Japanese voters in Japan have handed the Democratic Party of Japan a landslide victory, sweeping the ruling Liberal Democratic Party out of power the LDP has held almost continuously since it was established in 1955. The remarkable aspect about this election is that Japanese have voted for change they don't believe in and for a DPJ leader, Yukio Hatoyama, they aren't all that crazy about. Polls show that most voters do not support key provisions of the DPJ's platform and only about one third want Hatoyama as the next prime minister. It is even more astonishing that a mere 25 percent of voters think the DPJ will head Japan in the right direction.
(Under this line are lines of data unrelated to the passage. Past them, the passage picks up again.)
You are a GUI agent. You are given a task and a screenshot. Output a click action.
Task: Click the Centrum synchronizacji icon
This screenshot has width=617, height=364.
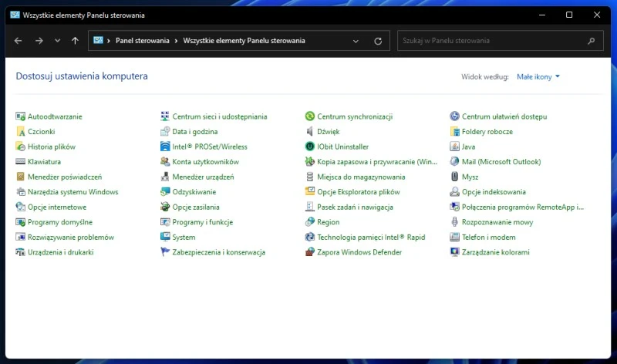point(311,116)
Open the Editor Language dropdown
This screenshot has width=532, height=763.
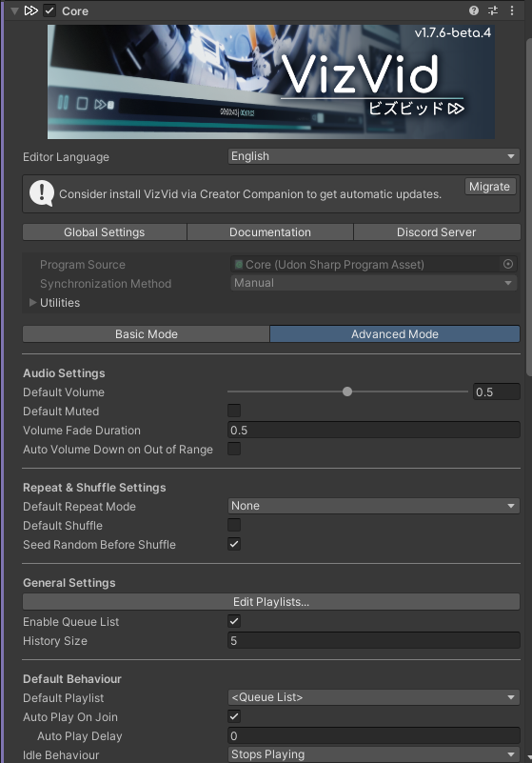pos(373,156)
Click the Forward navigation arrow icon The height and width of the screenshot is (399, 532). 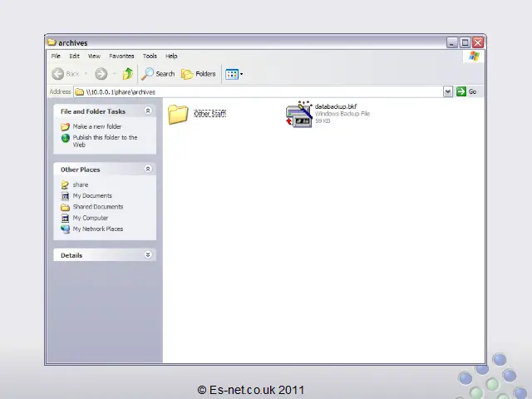click(x=101, y=74)
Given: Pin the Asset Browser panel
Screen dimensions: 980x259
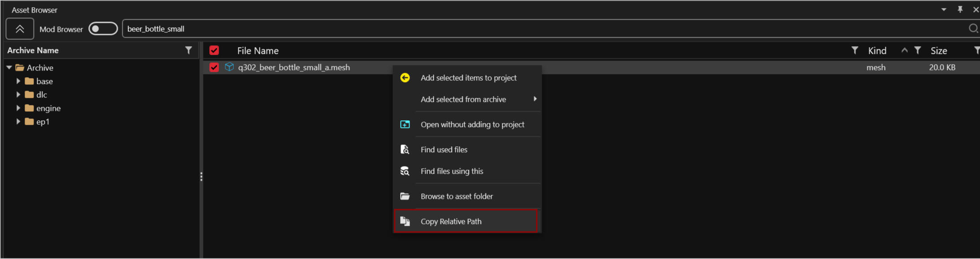Looking at the screenshot, I should (960, 9).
Clearly this was a repudiation of the LDP and its dead-end policies more than a vote of confidence in the DPJ.
Only three days before the elections, unemployment spiked to a record 5.7 percent, hammering in the last nail of the LDP's coffin. With the economy on the skids, the DPJ has seized the poisoned chalice. Having pledged not to raise taxes for four years, while promising various tax cuts, subsidies and hand-outs, the DPJ will be adding to Japan's record high public debt-to-GDP ratio, already closing in on 200 percent, by far the highest among advanced industrialized nations.
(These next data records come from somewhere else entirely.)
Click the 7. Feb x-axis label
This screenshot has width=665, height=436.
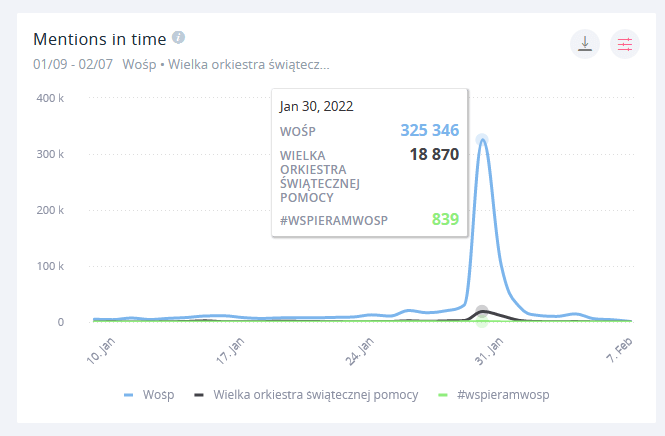tap(618, 351)
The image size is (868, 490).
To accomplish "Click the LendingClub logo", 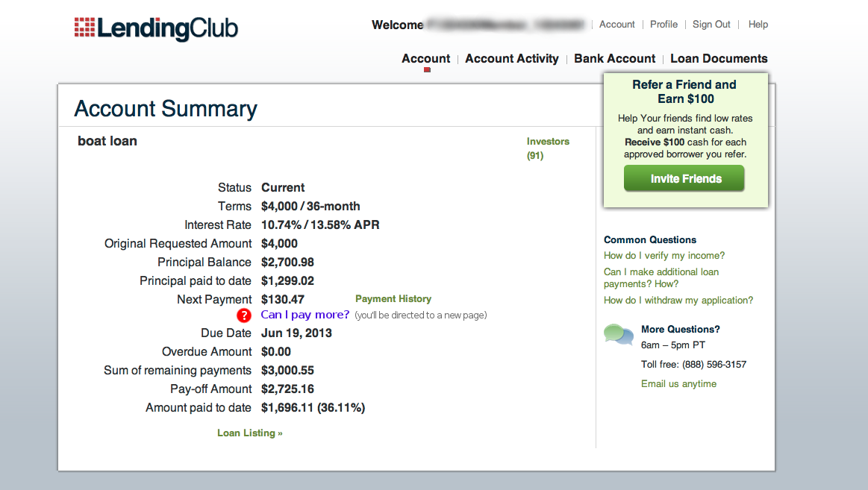I will click(x=156, y=29).
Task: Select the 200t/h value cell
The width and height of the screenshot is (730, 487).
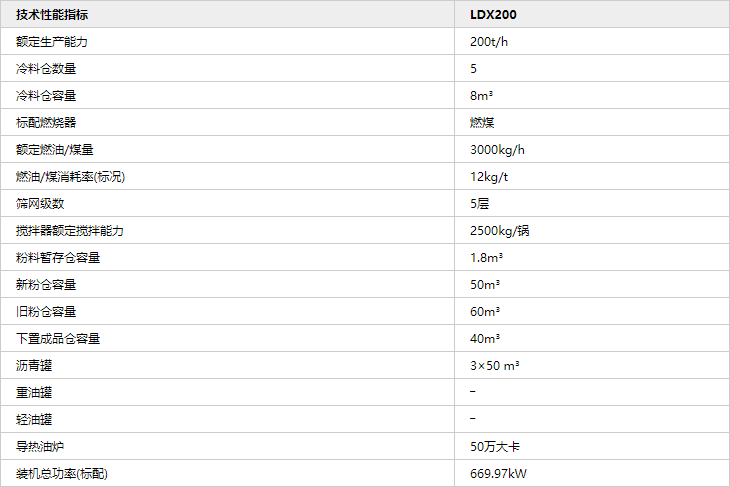Action: point(489,41)
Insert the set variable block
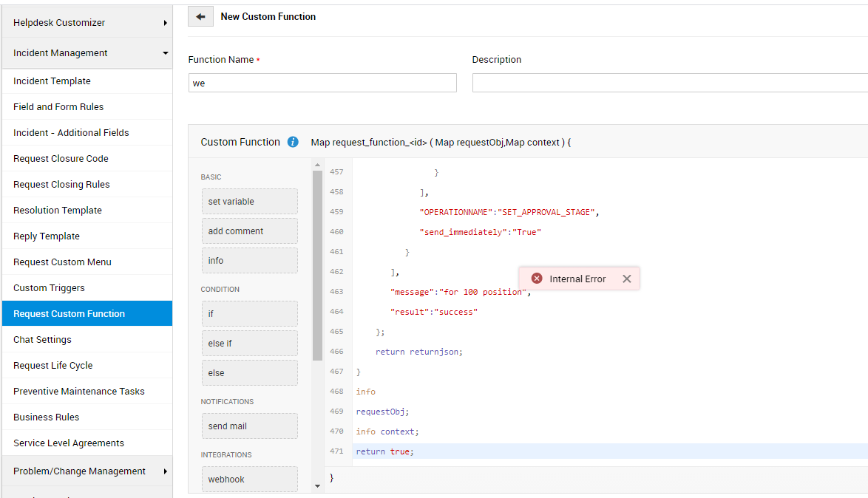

The DPJ can no longer duck the hard choices or take both sides of an issue as it did in the campaign. It faces a very tough challenge in turning the corner on the economy. The DPJ will shift spending from public-works projects to social welfare spending, a priority that resonates with Japan's rapidly aging population. It also seeks to reduce dependence on export-led growth by putting more money into consumers' pockets -- not a bad idea, but not one that will promote recovery anytime soon. Clearly, prioritizing budget allocations, creating jobs and economic growth, improving the safety net, and rebuilding trust in government are the main concerns of the DPJ government, but it also has lots to prove on the foreign-policy front.